From machine monitoring to autonomous action

Predictive maintenance is nothing new — sensors on motors and gearboxes report vibration or temperature, and software predicts when a machine will break down. But that is exactly where most industrial AI systems stop: they generate an alarm or a chart and wait for someone to notice. IntelliAM AI, based in Sheffield and listed on the London Stock Exchange, wants to close that loop.

Its Industrial Intelligence Platform rests on three layers. The first, IntelliAM 53, collects and cleans data from sensors, programmable logic controllers (PLCs), maintenance systems, and historical records — creating a unified, trustworthy picture of machine health. The second layer, Decipher, explains the data: it monitors deviations, defect rates, and line performance in real time, and using large language models it can answer questions like "why did line three go down last night" in plain language.

The newcomer is the third layer, Enigma — so-called agentic AI. Simply put, it is software that does not wait for a command but independently proposes the next step, and if the company permits it, executes it straight away. Enigma can issue a maintenance work order, send a technician to a specific machine, suggest a change to equipment settings, and evaluate whether the intervention helped. It learns from the results, so its subsequent recommendations should become more accurate.

215 percent at Müller and 16 billion data points

According to an announcement published on the occasion of the London Stock Exchange launch, the IntelliAM platform processes over 16 billion industrial data points annually, and the company works with half of the world's twelve largest food manufacturers. Enigma was developed in live operation at Müller, Hovis, and SKF.

The strongest argument is the result from one Müller plant: over twelve months, the average mean time between failures (MTBF) improved by 215 percent. In other words — the lines ran without unplanned downtime more than three times longer than before. Müller representatives spoke about the deployment directly at the platform's London premiere.

IntelliAM also adds macroeconomic math: the British food manufacturing industry generates gross value added of 37.3 billion pounds annually. A productivity increase of just 2 percent would bring the economy 746 million pounds per year, while a 5 percent leap would mean 1.865 billion pounds — without building a single new factory.

"Factories don't have a data problem — they have a decision-making problem"

"The UK's future productivity growth will come less from building new factories and more from improving the performance of the equipment we already have," said IntelliAM CEO Tom Clayton. "Manufacturers don't have a data problem, they have a decision-making problem. The opportunity is to use agentic AI to turn trusted industrial data into better operational performance."

The personnel dimension is also important. Food manufacturing in the UK — much like in the Czech Republic — is grappling with a shortage of technical professionals and unfilled positions. According to the company, Enigma is not meant to replace people but to act as a "multiplier" for those who remain: it captures the knowledge of experienced engineers and passes it on to operators right at the line, so that limited expertise reaches further.

Agentic AI is becoming the standard in industry

IntelliAM is not alone.
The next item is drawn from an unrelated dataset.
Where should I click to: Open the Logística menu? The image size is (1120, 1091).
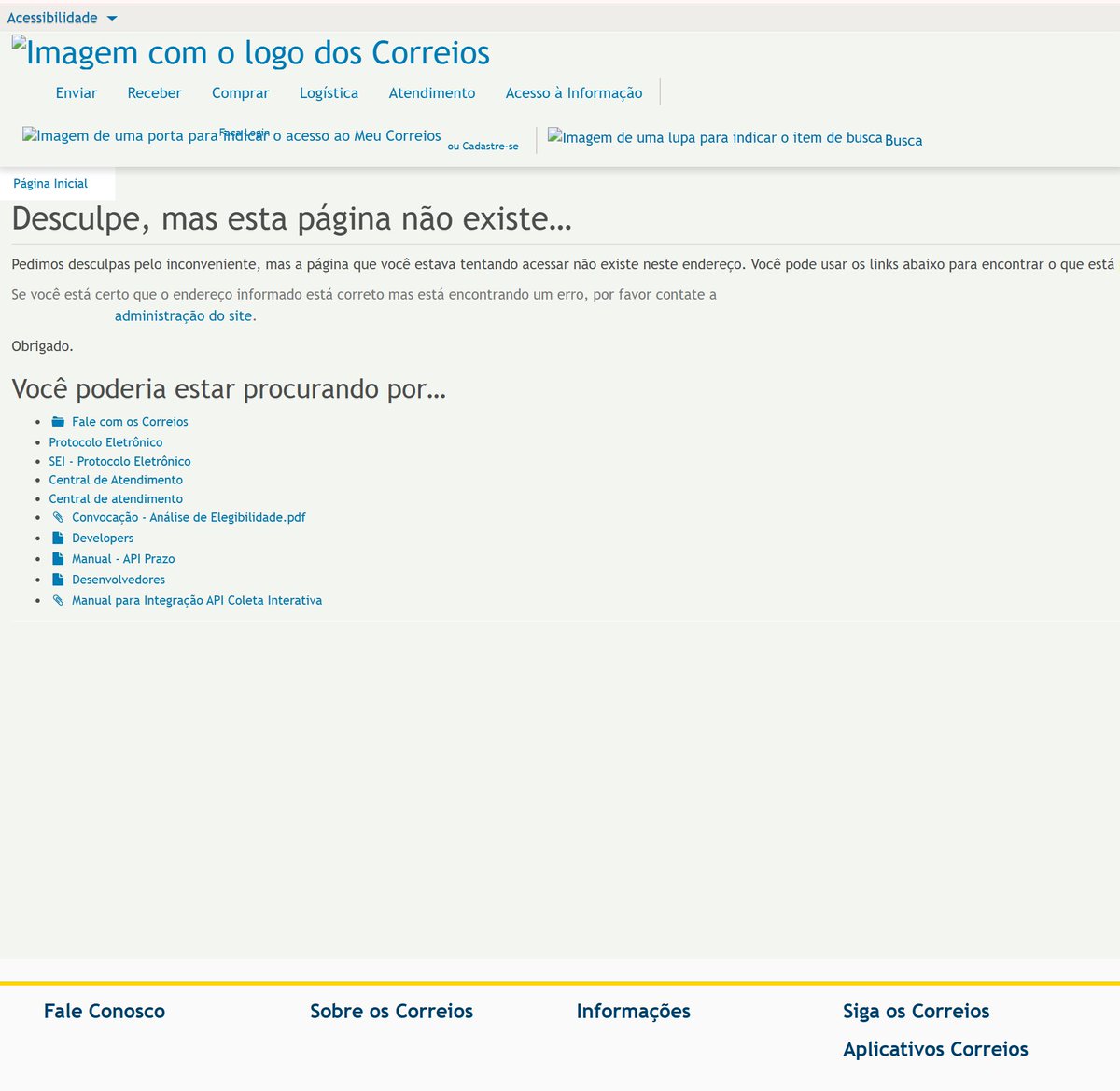pos(329,92)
Back in July 2025, Dutch company IFS Ultimo introduced an agentic "digital colleague" for enterprise asset management that autonomously monitors work requests and generates safety incident reports on its own. Agents for industry and energy were also launched this year by SLB and SoundHound. However, the trend has a downside too — Gartner analysts warn that over 40 percent of agentic AI projects could be cancelled by 2027 due to costs and unclear return on investment. Results like Müller's are therefore exactly what the market needs to see: measurable impact in live operation, not a demo.

What it means for Czech manufacturers

The Czech Republic is one of the most industrially dense economies in Europe — manufacturing accounts for roughly a quarter of GDP, and domestic food and engineering companies face the same challenges as their British counterparts: ageing machinery, costly downtime, and a shortage of maintenance workers. The IntelliAM platform is offered as a B2B service in English, and Czech localization has not yet been announced; deployment moreover begins with a data readiness audit, so it is not an off-the-shelf solution. For Czech companies, however, the core principle is what matters: agentic AI can leverage existing sensors and maintenance systems that many plants have had for years and turn them into concrete savings. And because Enigma only intervenes in production management within the boundaries of company-approved rules and minimizes data transfer outside the enterprise, it also aligns with the requirements of the European AI Act on human oversight of autonomous systems.

What exactly does the term agentic AI mean?

Agentic AI refers to systems that not only answer queries or generate alerts, but independently plan and execute multi-step tasks — for example, issuing a work order, assigning a technician, and evaluating the result after the repair. The degree of autonomy is determined by the company: the agent can only recommend, or — within permitted boundaries — act directly.

How much does the IntelliAM platform cost, and who can use it?

There is no public price list — it is a tailored enterprise solution whose cost depends on the number of lines, sensors, and scope of deployment. Implementation starts with a Foundation phase, i.e. an audit of the plant's data and technology readiness. Interested parties must contact the company directly.

Will autonomous AI in factories take people's jobs?

Experience from early deployments rather suggests the opposite. The industry has long been grappling with a shortage of technicians and maintenance workers, so agentic systems take over routine data monitoring and administration, while decisions about interventions and the actual repairs remain with people. AI here functions as a tool that makes the knowledge of experienced workers accessible even to less experienced colleagues.